→ Directions:
Pictures are to be left out; otherwise, copy exactly the lines from the line containing "Increase indent in" through the end of the data.
[Start of section]
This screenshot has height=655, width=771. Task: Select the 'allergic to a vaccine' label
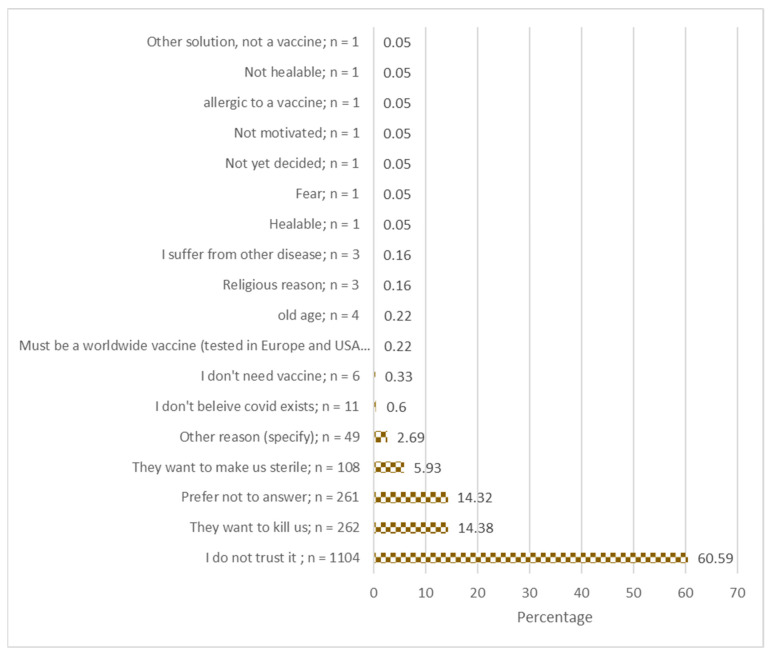tap(281, 103)
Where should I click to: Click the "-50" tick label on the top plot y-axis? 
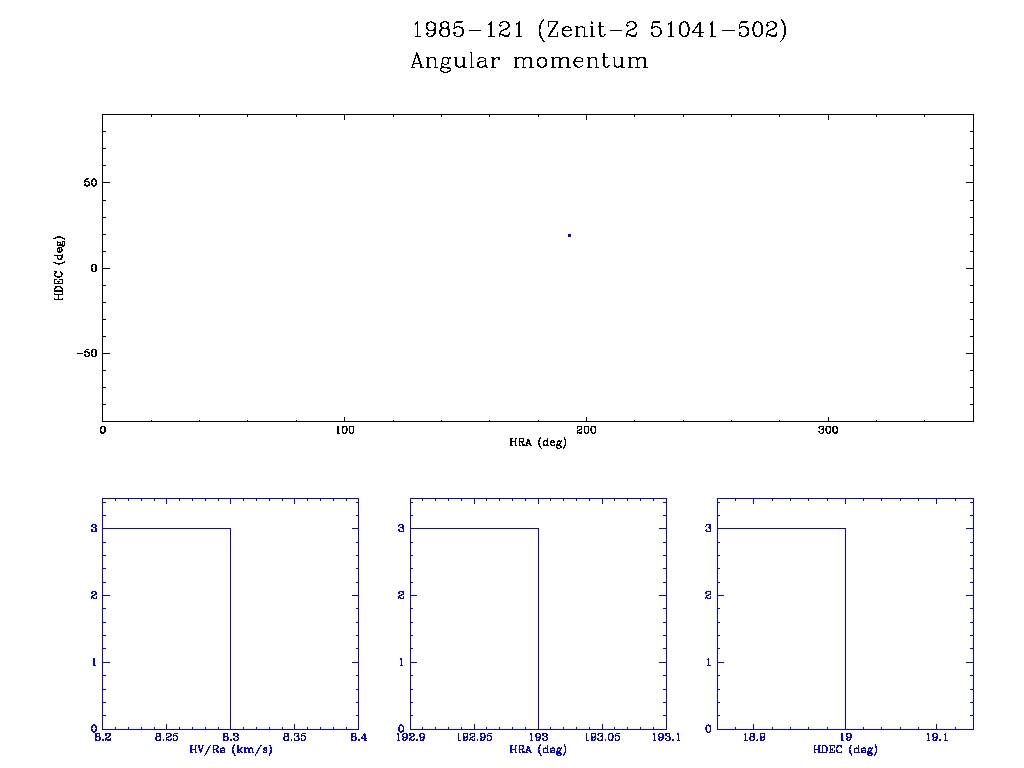click(86, 353)
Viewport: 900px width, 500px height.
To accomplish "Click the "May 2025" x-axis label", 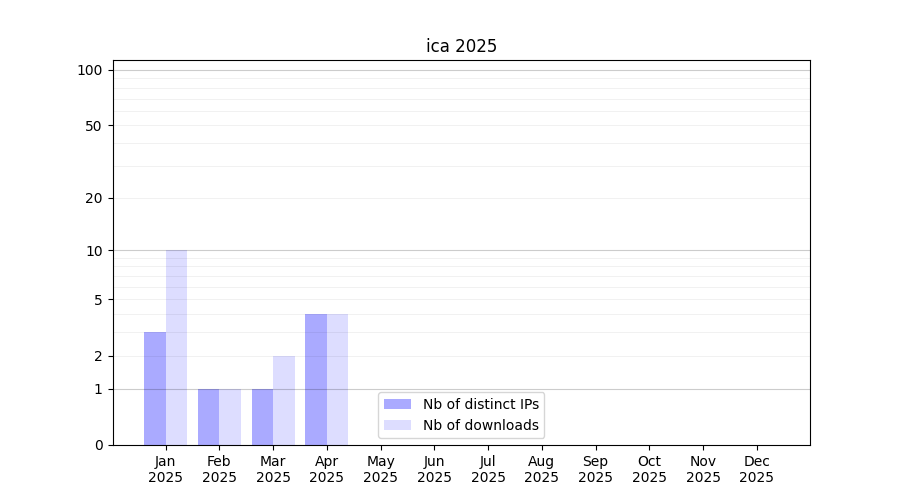I will 380,469.
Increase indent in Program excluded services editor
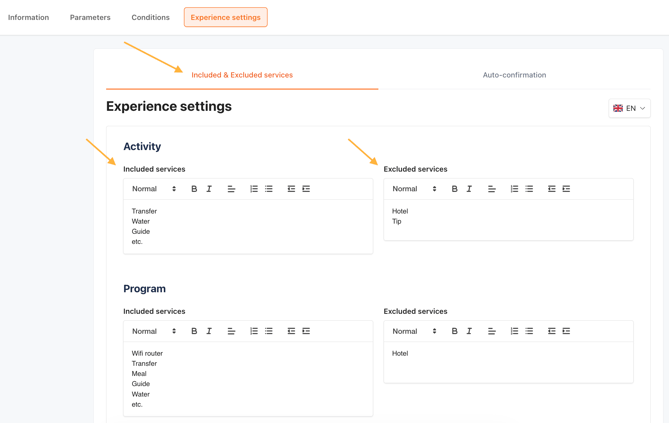 (566, 331)
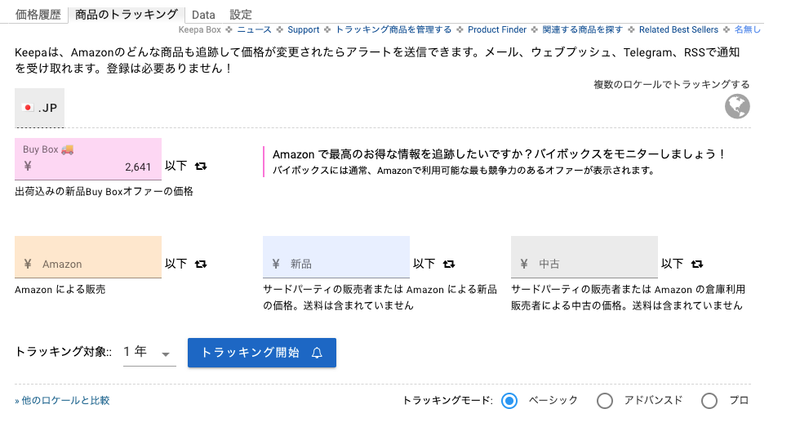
[End of section]
→ Reply to the task:
Increase indent in Program excluded services editor
 (566, 331)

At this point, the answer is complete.